For every sales professional, including business technology salespeople, finding the time to fit in all the things you must do during the business day to succeed can feel impossible. With packed to-do lists, clients to take care of, unexpected phone calls, not to mention multi-meetings constantly vying for our time, the first task we tend to push to the bottom of the list (or discard altogether) is prospecting.
This syndrome of procrastinating and avoiding prospecting reminds me of when I was in college and I would procrastinate on starting a paper. I would be surprised that the little work I did resulted in a poor grade. I know now that had I put in a little time each day instead of trying to cram the night before, I would have received a better grade. Unlike college, we can’t fail at making a living. Making time for prospecting - and yourself - is not just a priority, but a necessity.

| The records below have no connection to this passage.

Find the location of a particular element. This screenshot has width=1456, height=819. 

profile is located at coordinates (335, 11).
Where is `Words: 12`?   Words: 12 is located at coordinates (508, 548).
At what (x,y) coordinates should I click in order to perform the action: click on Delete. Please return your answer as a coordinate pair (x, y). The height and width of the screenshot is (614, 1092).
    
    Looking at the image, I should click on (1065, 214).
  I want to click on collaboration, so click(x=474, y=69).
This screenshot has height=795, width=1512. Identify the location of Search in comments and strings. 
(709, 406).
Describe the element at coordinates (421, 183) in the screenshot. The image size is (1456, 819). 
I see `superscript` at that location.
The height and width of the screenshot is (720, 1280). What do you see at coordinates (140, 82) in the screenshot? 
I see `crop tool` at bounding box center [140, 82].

To create the opportunities that you need to succeed, do these five things and you will have ample time to prospect:
1)The first thing you must do is schedule a meeting with yourself to prospect. It's not enough to say you will get to it. Schedule a meeting with yourself on your paper calendar or with a tool like Microsoft Outlook. This appointment should be viewed with the same importance as one that you schedule with a new prospect. If something came up that stopped you from attending a meeting with a new prospect you would, of course, reschedule that meeting. Right? The same applies to a prospecting meeting you schedule with yourself. I recommend that you schedule four 90-minute sessions per week, and keep those appointments!
2)The second thing you must look at is how many distractions are eating away at the time you have scheduled for making meetings? Take a piece of paper and make note of every time you are pulled away from your task during your 90-minute prospecting session. Are current customers calling you on your cell? Then turn off your cell. Is it too loud in the bullpen? Then reserve a conference room for yourself and make your calls in peace and quiet. Is your tech department coming to you or your manager asking you questions during your scheduled meeting with yourself? Put a sign up on your cubicle that says “conference call in progress.” Is the receptionist putting through customer calls? Ask her to hold calls for that hour. If you feel that your current customers will not get their needs met if you’re out of the loop for a whole hour, then prospect for 45 minutes straight and then stop to check your messages for the final 15 minutes of that hour. If there are any urgent customer issues, email them to let them know you’re “on it” and then go back to prospecting for an additional 30 minutes.
After you’re all done prospecting, then you can “put out the fire.” Remember that if you were with a customer in their office, you would be unavailable to anyone else for that time. Treat prospecting with the same respect. If you can identify the things that are preventing you from completing your prospecting goals for the day, then you can fix them.
3)The third thing that eats up salespeople’s time is research. You must research prospects in preparation for calling them. What makes the difference is when you do the research. It is better to separate the research from the dialing. Don’t do them at the same time because you will not get enough dials done in 90 minutes. Research is best done during off selling hours.
4)The fourth way to maximize time is to use all of it. I always say, “If you eat three times a day you should prospect three times a day.” You don’t eat a six-foot sandwich on a Monday and stay full for the week, do you? It’s the same for prospecting. Nourishing new opportunities takes continuous effort. Try making three prospecting dials every time you get in your car, before starting the engine. This daily practice can very quickly add up to 50-80 dials in a week. You and I both know what that would do to the amount of meetings you can schedule each week!
5) Another technique that many salespeople find beneficial is emailing on the weekend. Try sending 10 prospecting emails on the weekend. This not only saves time during your work week but also shows your prospect that you are available 24/7. The way you go after a prospect is the only way they will know what kind of rep you will be once you get the account. Finding the time to fit prospecting into your weekly schedule is a challenge, but it's achievable. Without committing the time you need for prospecting into your weekly schedule is a challenge, but it's achievable. Without committing the time you need for prospecting, the meetings won't get scheduled and the sales can't happen. Make the time - make the meetings - (and you will) make more money!